─── Given records

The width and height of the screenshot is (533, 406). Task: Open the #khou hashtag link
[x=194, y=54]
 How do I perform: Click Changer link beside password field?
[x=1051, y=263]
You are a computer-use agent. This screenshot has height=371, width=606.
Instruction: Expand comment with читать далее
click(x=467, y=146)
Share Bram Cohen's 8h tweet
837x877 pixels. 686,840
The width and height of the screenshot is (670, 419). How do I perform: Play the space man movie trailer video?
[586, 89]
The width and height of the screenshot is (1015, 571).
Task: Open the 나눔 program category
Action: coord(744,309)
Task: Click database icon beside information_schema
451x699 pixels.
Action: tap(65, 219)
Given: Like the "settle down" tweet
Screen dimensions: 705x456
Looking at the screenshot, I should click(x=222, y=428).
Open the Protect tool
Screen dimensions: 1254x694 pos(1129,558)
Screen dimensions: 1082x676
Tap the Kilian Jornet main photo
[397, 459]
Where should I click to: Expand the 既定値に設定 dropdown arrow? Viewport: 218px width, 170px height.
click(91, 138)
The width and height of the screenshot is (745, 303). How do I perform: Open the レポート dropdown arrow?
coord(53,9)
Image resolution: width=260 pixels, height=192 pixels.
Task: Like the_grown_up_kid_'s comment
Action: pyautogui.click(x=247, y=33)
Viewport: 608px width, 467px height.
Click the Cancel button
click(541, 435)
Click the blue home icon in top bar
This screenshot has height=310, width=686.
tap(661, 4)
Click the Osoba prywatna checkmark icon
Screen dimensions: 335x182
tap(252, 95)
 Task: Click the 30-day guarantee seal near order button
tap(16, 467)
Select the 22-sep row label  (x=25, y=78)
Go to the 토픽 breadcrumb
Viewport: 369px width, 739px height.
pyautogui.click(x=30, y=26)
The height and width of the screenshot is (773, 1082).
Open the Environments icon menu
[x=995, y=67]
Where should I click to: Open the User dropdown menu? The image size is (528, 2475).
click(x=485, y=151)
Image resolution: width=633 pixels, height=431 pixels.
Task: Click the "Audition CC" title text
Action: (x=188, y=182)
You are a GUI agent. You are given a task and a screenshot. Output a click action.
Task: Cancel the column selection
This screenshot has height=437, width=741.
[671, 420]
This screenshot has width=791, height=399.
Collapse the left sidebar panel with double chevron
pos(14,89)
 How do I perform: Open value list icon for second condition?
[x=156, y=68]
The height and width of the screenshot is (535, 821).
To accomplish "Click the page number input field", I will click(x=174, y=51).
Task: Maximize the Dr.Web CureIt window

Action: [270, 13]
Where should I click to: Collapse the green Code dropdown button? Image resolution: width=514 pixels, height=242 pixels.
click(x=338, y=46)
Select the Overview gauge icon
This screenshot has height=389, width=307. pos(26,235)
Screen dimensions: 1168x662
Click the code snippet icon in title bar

──────

§ **What you should do**:
Rewrite the material, starting at its beginning and ending at the line containing "[x=1051, y=263]", and scale only the x and y click coordinates by 1.2, rounding each to a whole number with halves going up. Copy every other word and figure unchanged.

§ **Complete answer**:
The width and height of the screenshot is (533, 406). Task: Open the #khou hashtag link
[x=233, y=65]
 How do I perform: Click Changer link beside password field?
[x=1261, y=316]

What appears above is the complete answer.